The deal will enable iMetaFilm, founded by husband-and-wife team Michael and Linda Howell, to take a major step forward in fulfilling its ambition to preserve cinematic history and in establishing a new global hub for film digitisation in the UK.

The company will also increase its headcount within a new custom-designed studio in Glasgow city centre, with state-of-the art technology; enabling simpler and less labour-intensive digitisation processes, with higher quality scanning.

Michael Howell, co-founder of iMetaFilm, said: “Every day we are losing film footage of enormous historical and cultural importance. This latest round of funding will enable us to use our technology to preserve this invaluable content so it can be used across a whole range of areas, whether that’s for social, educational or commercial purposes.”

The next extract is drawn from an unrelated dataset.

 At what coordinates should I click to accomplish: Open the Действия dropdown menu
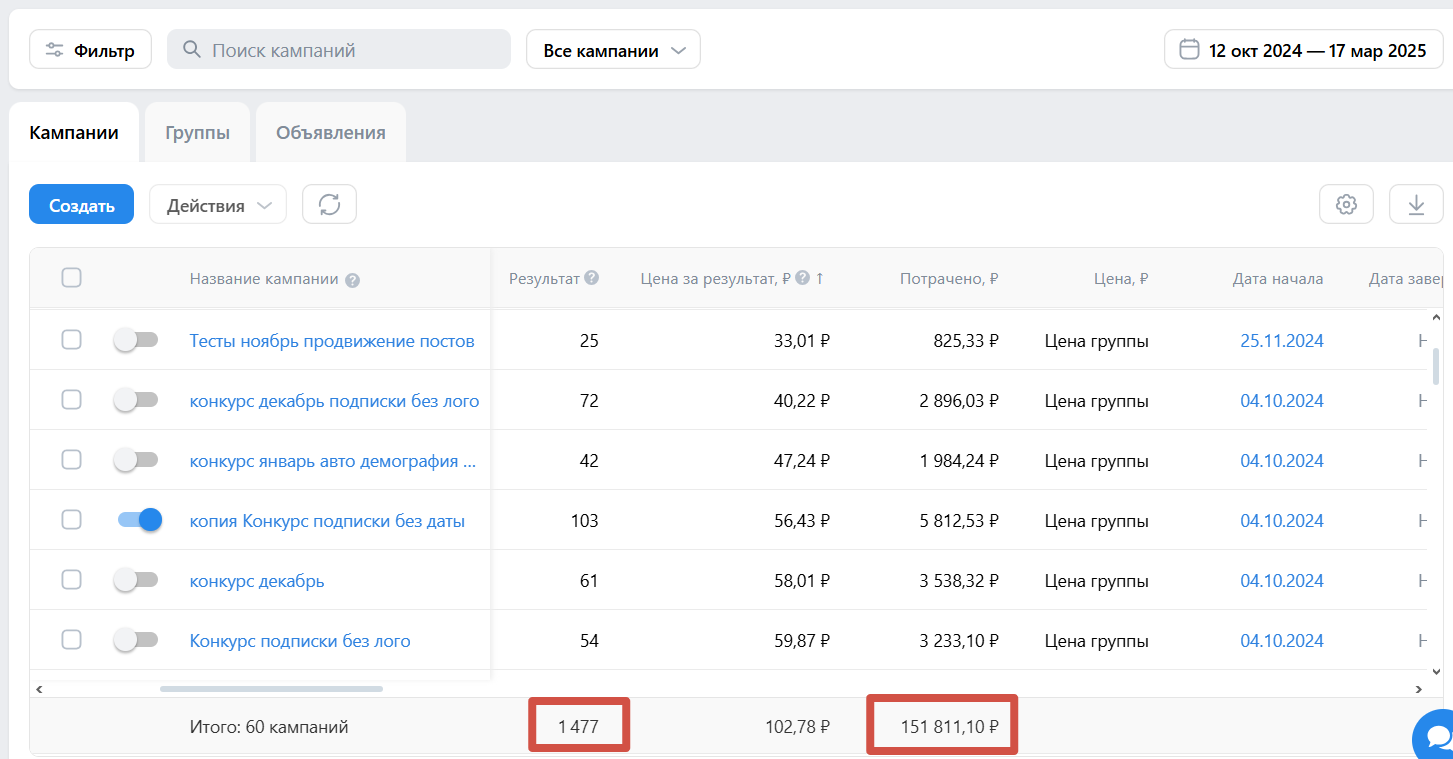click(218, 205)
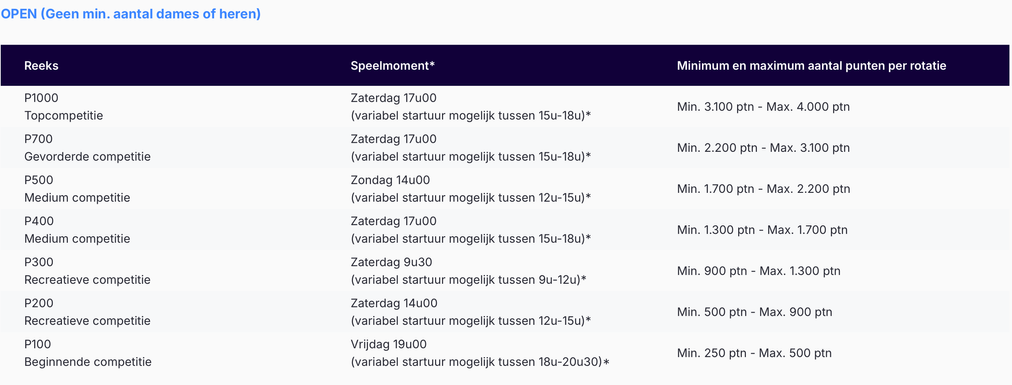This screenshot has width=1012, height=385.
Task: Click the Min. 500 ptn range text
Action: pos(754,312)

With its proprietary technology, iMetaFilm has created a new film-archiving process involving a ‘MetaScanner’1and software that precisely assembles the moving image making it searchable, accessible and shareable online.

The company has already secured an impressive list of clients, including the University of Edinburgh – where it is working with the main library to digitise its archive – and the Library of Congress in the US, home of the largest film archive in the world.

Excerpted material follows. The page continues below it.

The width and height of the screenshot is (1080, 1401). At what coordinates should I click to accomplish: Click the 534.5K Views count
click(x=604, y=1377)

The latest £400,000 injection is the second round of funding from existing investors Kelvin Capital and the Scottish Investment Bank, the investment arm of Scottish Enterprise. In February last year, the two organisations provided an initial £217,000 of funding.

Angus Hay, Investment Director at Kelvin Capital, commented: “iMetaFilm has made technical advances never previously seen. Not only has it managed to digitise reels that were so fragile and precious, due to the passage of time, and bring previously forgotten footage back to life; but it has developed a process to recover the audio that would have been lost forever. Our investors were not only impressed with the iMetaFilm team, but are very excited about the possibilities for this technology and the applications worldwide. We are delighted to be a part of this exciting Scottish business.”

Kerry Sharp, Head of the Scottish Investment Bank, added: “iMetaFilm is a great example of the growing, innovative companies that Scottish Enterprise is keen to support. We look forward to continuing to work with iMetaFilm as it develops its business and workforce, helping the company to achieve its ambition to be a global force in archive film digitisation.”

The growth of iMetaFilm comes at a pivotal time for the Scottish film industry. Earlier this year the Culture Minister, Fiona Hyslop, announced plans to develop a film studio based in Cumbernauld.

The company is now hoping to work with major organisations involved in film and broadcasting to realise the potential of digitising film archives for all to see.

Michael Howell explained: “If Scotland really wants to preserve its sense of self and identity through film, then we need the big players on board. We need to delve deeply into the archives at the National Library of Scotland, our universities, and the main broadcasters including the BBC. Only then can we fully appreciate, understand and showcase what it means to be Scottish to the wider world.

“But our ambitions go far beyond Scotland. With over 50 million film reels in existence globally, there are numerous possibilities for us to partner with organisations who have yet to tap into the potential of their own film archives.”